About this library name generator
A library is a building that remembers — a hoard of knowledge with walls around it, and usually a keeper who decides who gets to read what. The good ones have a character: the great Hellenistic library open to the world, the monastery scriptorium where monks copy by candlelight, the elven lore-vault that has not admitted an outsider in a thousand years. The name marks which. This library name generator gives you the house of knowledge and a reason to walk into it.
It rotates across nine traditions. From the real world you get the great library of Alexandria, the medieval monastic scriptorium, and the royal-court archive. From D&D you get Candlekeep on the Sword Coast, founded on Alaundo's prophecies; Eberron's vast Library of Korranberg; a university rare-book collection; an ancient elven lore-vault; a rune-engraved dwarven stone-library; and a restricted arcane vault of forbidden knowledge. Each result names the library, tells you who founded it and who keeps it now, sizes its collection, and gives you a reason to seek something on its shelves.
The library that tried to hold everything
The model behind every great fantasy library is a real one: the Library of Alexandria. Built under the Ptolemies in the third century BCE as part of the Mouseion, the 'house of the Muses' that gives us the word museum, it set itself an impossible goal, to collect a copy of every book in the world. The story goes that ships docking at Alexandria were searched not for contraband but for scrolls, which were taken away to be copied, the copy handed back and the original kept. At its height it may have held hundreds of thousands of rolls, and scholars came from across the Mediterranean to read them.

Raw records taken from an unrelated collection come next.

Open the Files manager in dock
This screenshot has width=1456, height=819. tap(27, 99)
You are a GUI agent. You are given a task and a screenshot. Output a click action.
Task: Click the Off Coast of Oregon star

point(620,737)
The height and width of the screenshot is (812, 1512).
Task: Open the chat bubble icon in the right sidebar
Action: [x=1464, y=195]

What makes Alexandria the ancestor of Candlekeep and the elven lore-vault, though, is how it ended: not in one famous fire but in a long, slow decline across centuries, a great memory of the world quietly going dark. That is the deep note a fantasy library plays, the sense that a building full of knowledge is both a treasure and a thing that can be lost. The word itself is plainer than the place: 'library' comes from the Latin liber, a book, while the grander 'bibliotheca' is Greek, biblion and theke, a book-case. The generator's restricted-vault and ruined-lost registers are built on Alexandria's lesson, that the most valuable thing a library holds is also the easiest to lose for good.
What kinds of library names you'll see
The real-world registers give you grounded, historical names — a great library named for its city, a scriptorium named for its monastery. The D&D registers go grander and stranger: Candlekeep guards its prophecies behind a toll of one new book; Korranberg sells its knowledge by the inquiry; the elven vault hoards a language older than the Sundering. Each tradition shapes the name, the keeper, and the rules a visitor has to get past.

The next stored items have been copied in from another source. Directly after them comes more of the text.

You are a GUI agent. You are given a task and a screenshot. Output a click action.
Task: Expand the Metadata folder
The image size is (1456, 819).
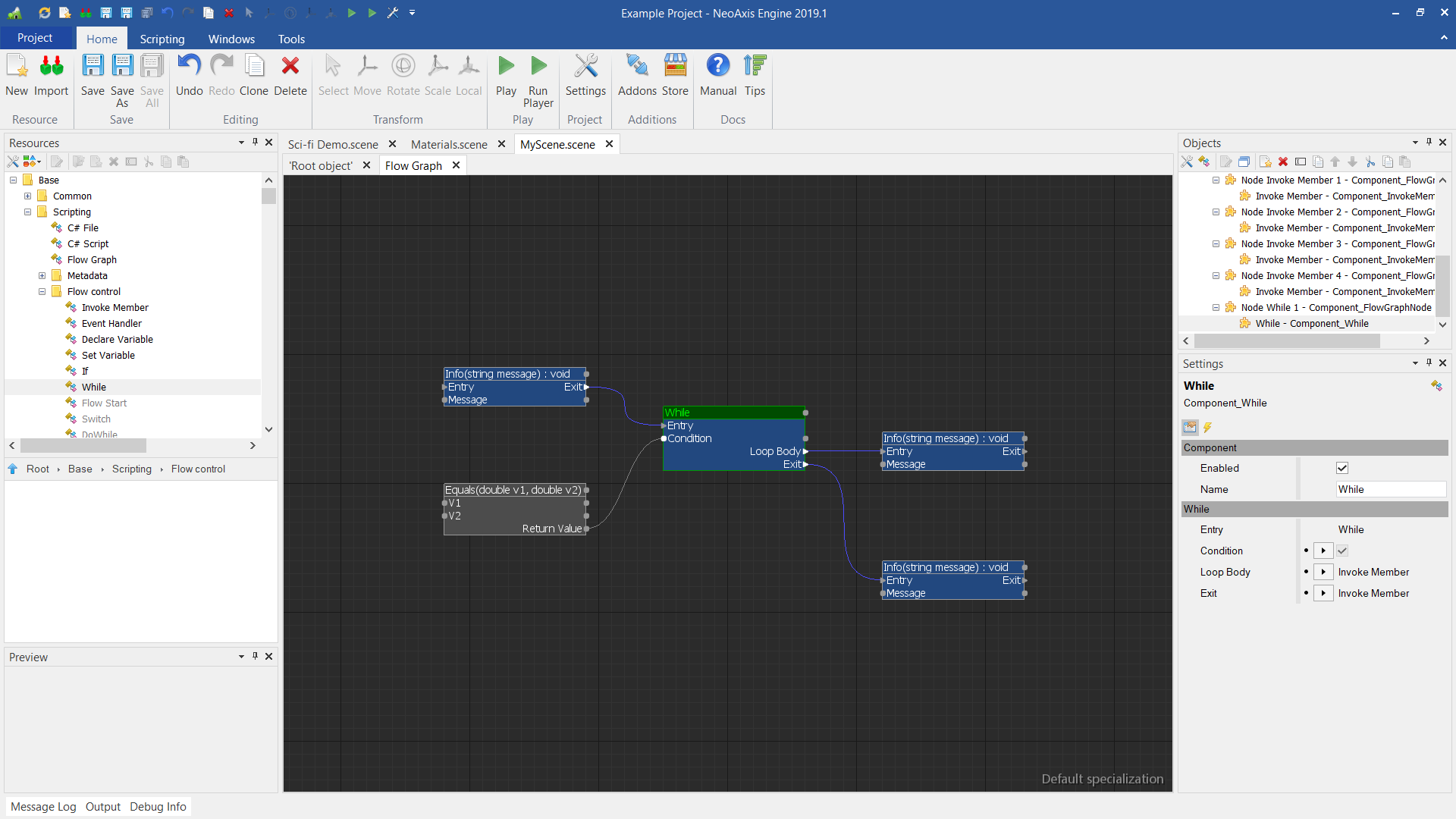(42, 275)
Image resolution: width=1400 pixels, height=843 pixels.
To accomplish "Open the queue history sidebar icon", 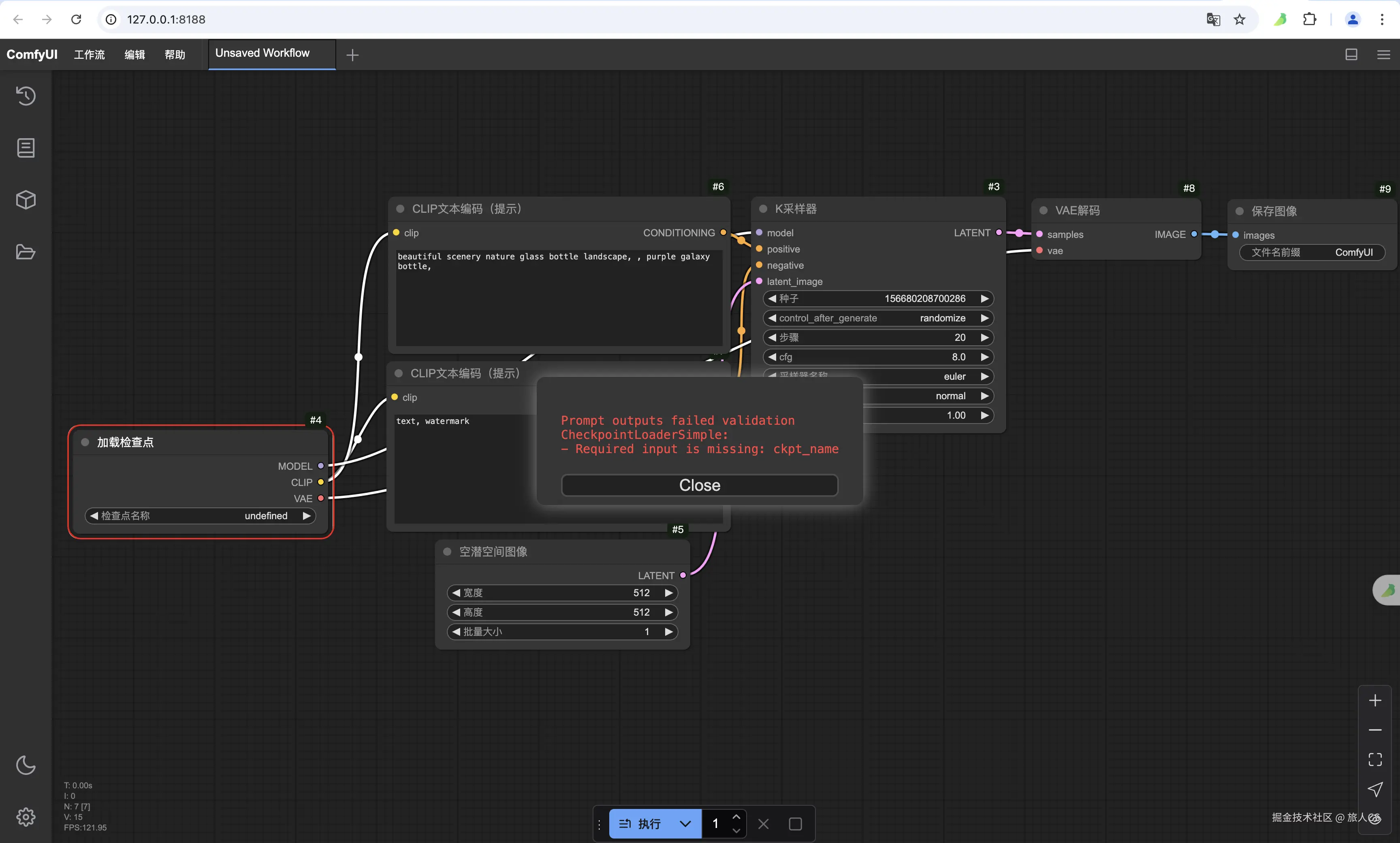I will pos(26,96).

Why the keeper and the collection matter
A library name with nothing behind it is just a building. The questions that make one playable are who runs it, what it holds, and what it takes to get at the restricted shelves — because a public scriptorium plays nothing like an elven vault that vows its readers to silence, and the party needs to know which one stands between them and the book they came for. Each result builds the library out of those parts: its founding, its keeper, the size and specialty of its collection, and the trouble at its doors.
How to use it at the table or on the page
Take what you need. Keep the whole entry for a library the party must get into, or lift the name and the rules and stock the shelves yourself. The hooks stay bounded — a cult seeking a forbidden text, a refugee scholar chasing lost records, a planar traveller asking after a sealed archive — so they slot under a larger story. The schema reuses the same fields as every generator here, reinterpreted for places: backstory becomes the library's history, personality becomes its atmosphere and rules, and the plot hook becomes an adventure hook.
What you get
Every roll returns a library name, a pronunciation note, an etymology that places the name in its tradition, a history (who founded it, who keeps it, how large and how specialised the collection is), an atmosphere paragraph (the access rules, the scribes, the protocols around the restricted shelves), and a current hook a GM or writer can use tonight. Most online library generators stop at a grand-sounding name. This one gives you a house of knowledge with a keeper, a collection, and a locked door worth opening.